_PROVIDED ENTRIES_
--------------------

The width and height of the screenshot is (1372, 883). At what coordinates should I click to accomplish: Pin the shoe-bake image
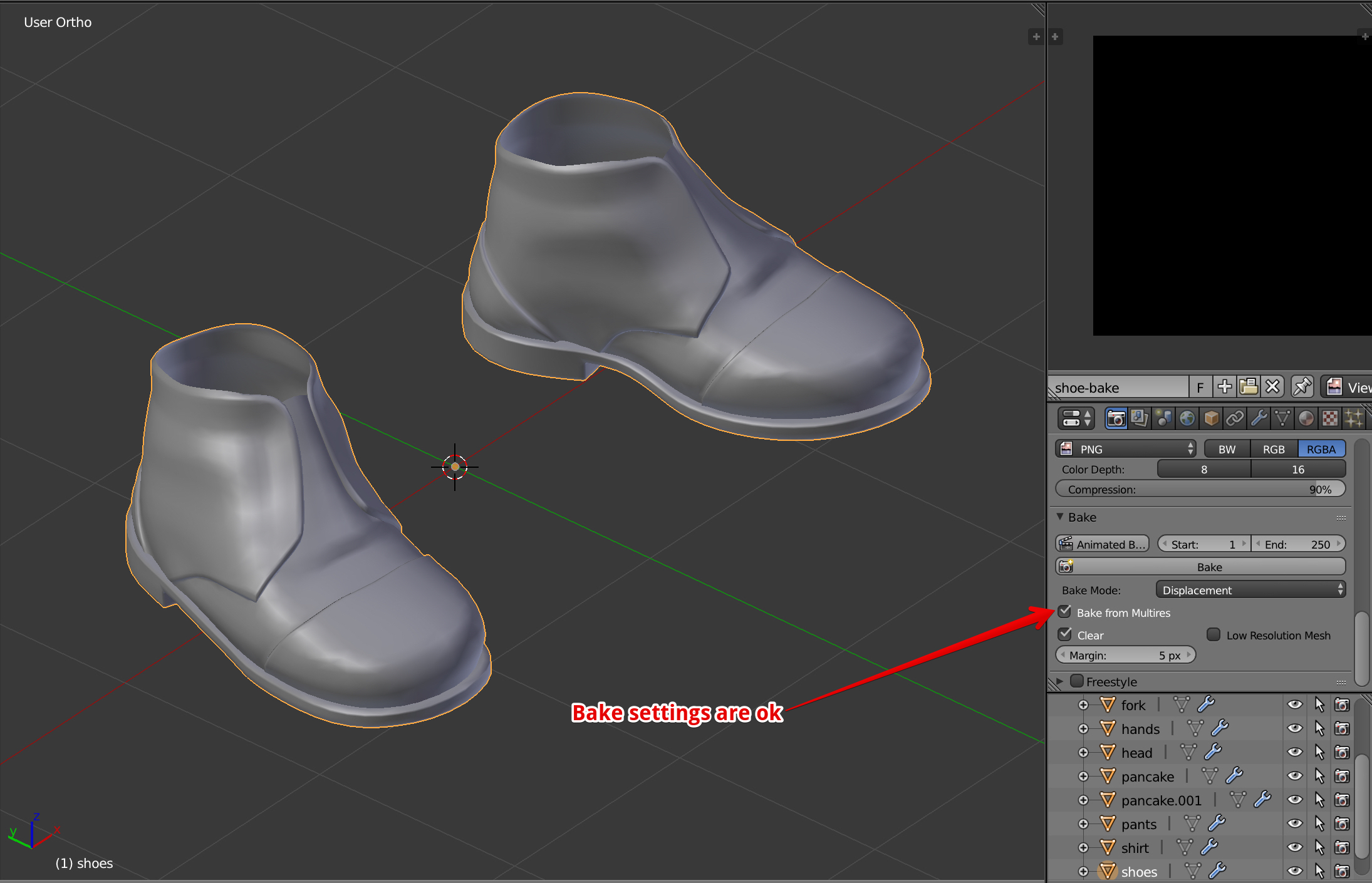(1302, 387)
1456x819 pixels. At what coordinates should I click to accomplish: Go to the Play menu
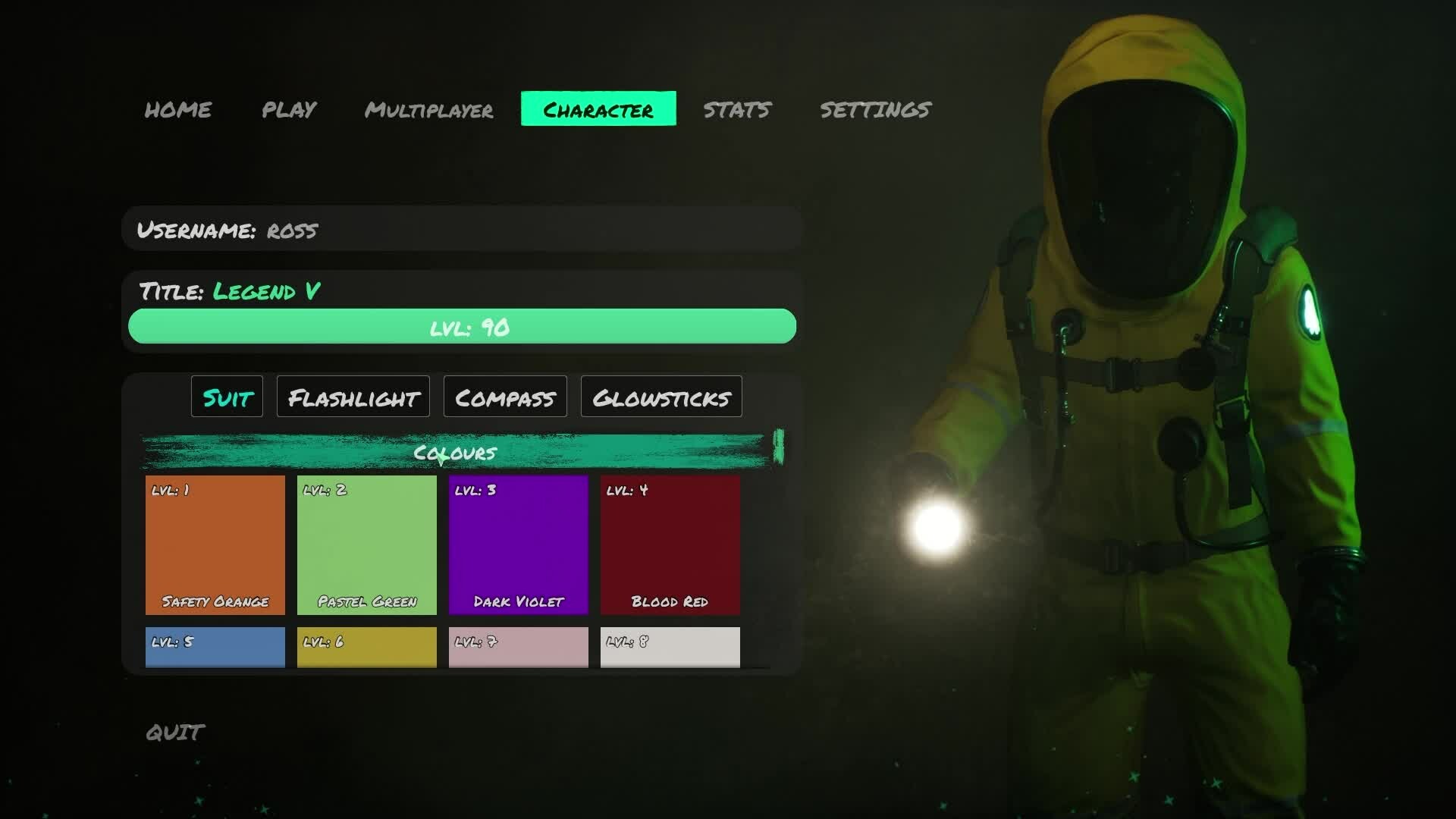[x=289, y=109]
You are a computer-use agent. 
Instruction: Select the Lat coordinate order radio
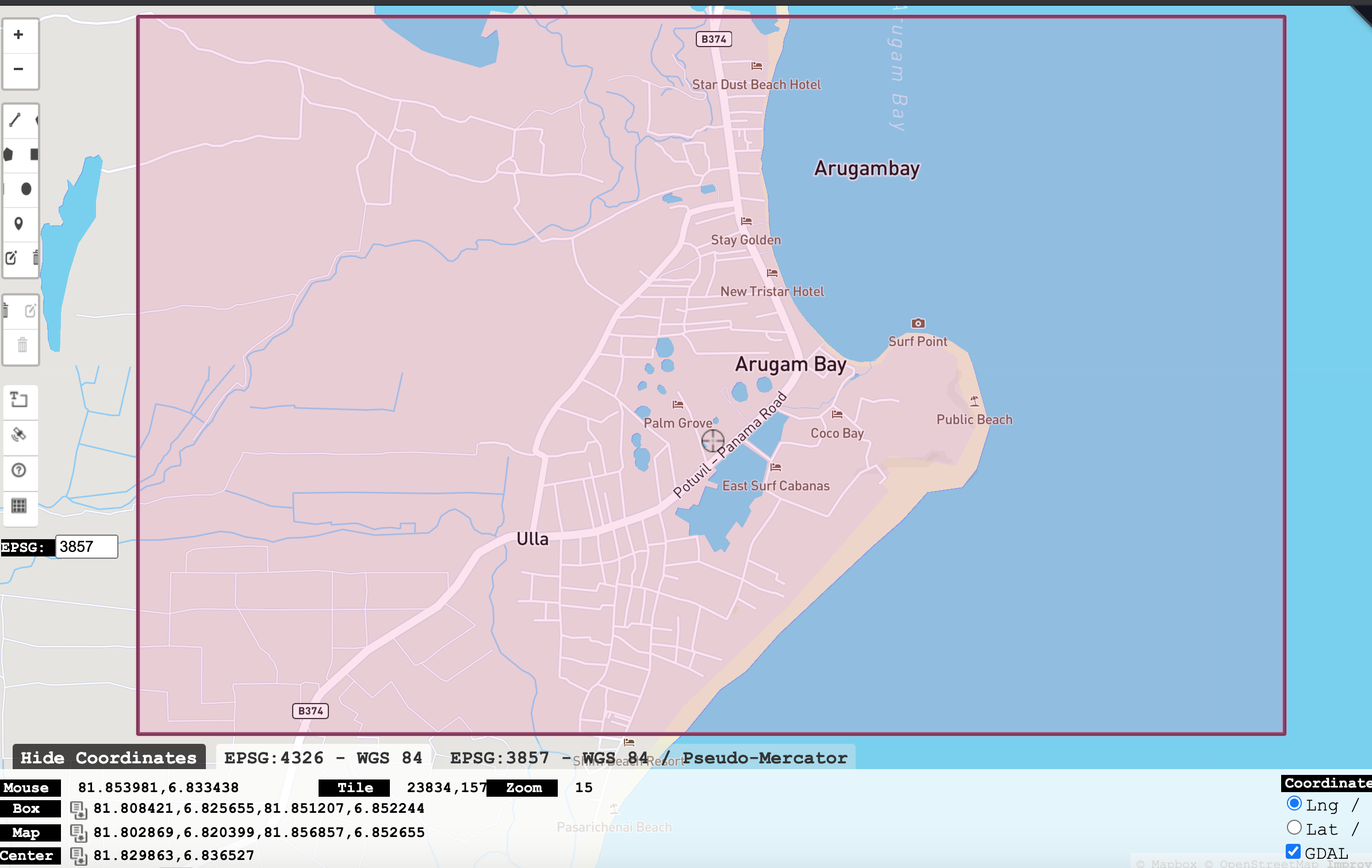pyautogui.click(x=1294, y=828)
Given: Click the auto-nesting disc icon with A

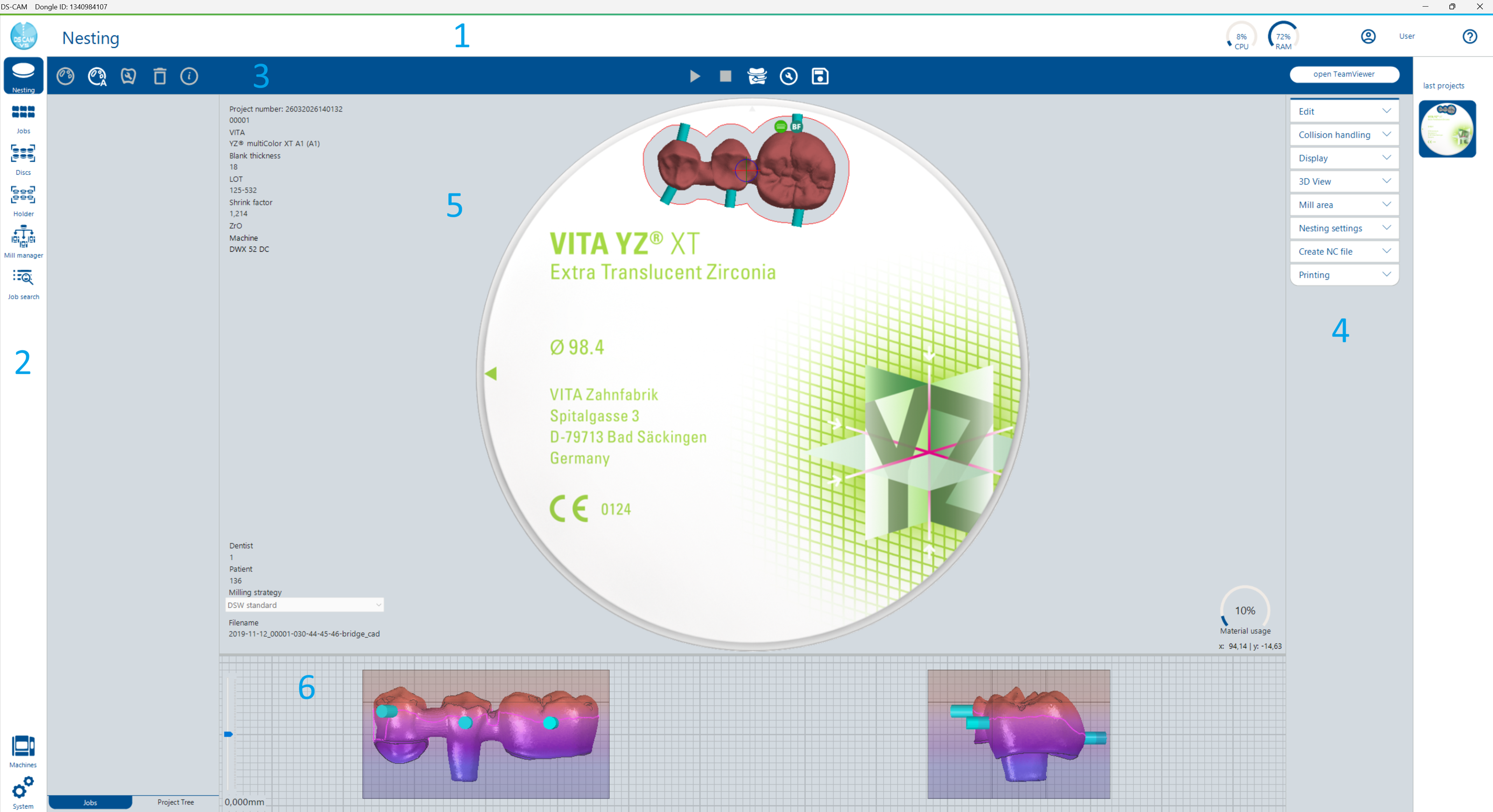Looking at the screenshot, I should [x=97, y=76].
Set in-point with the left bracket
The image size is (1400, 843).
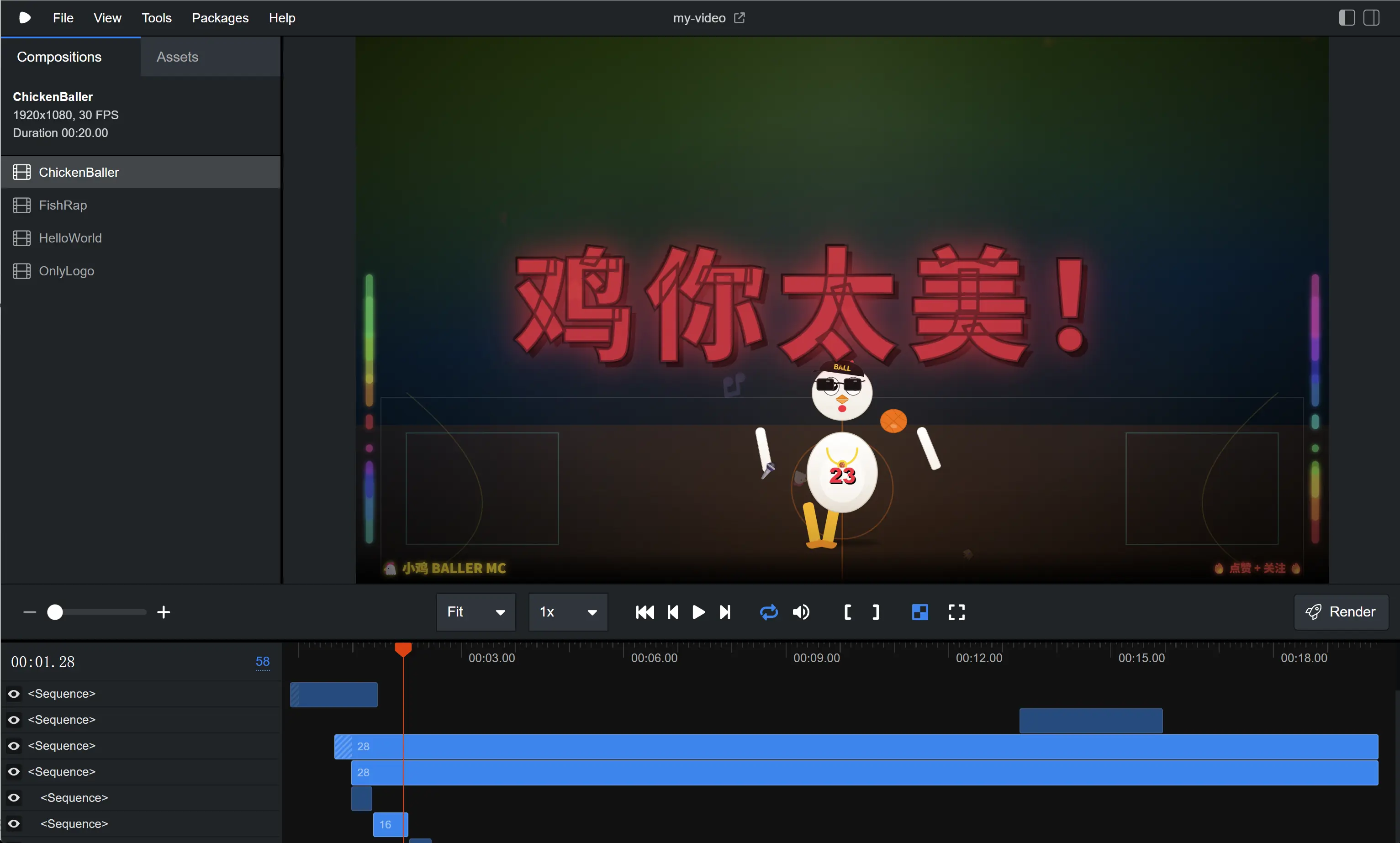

--------------------

_WHAT THE TASK ASKS_
Each line from the one that holds "You are a computer-use agent." through the end of the entries must be returned exactly, while any pictures stay out.

_RESPONSE AREA_
You are a computer-use agent. 
Instruction: Select the Lat coordinate order radio
pyautogui.click(x=1294, y=828)
Given: Click the auto-nesting disc icon with A

Looking at the screenshot, I should [x=97, y=76].
Set in-point with the left bracket
The image size is (1400, 843).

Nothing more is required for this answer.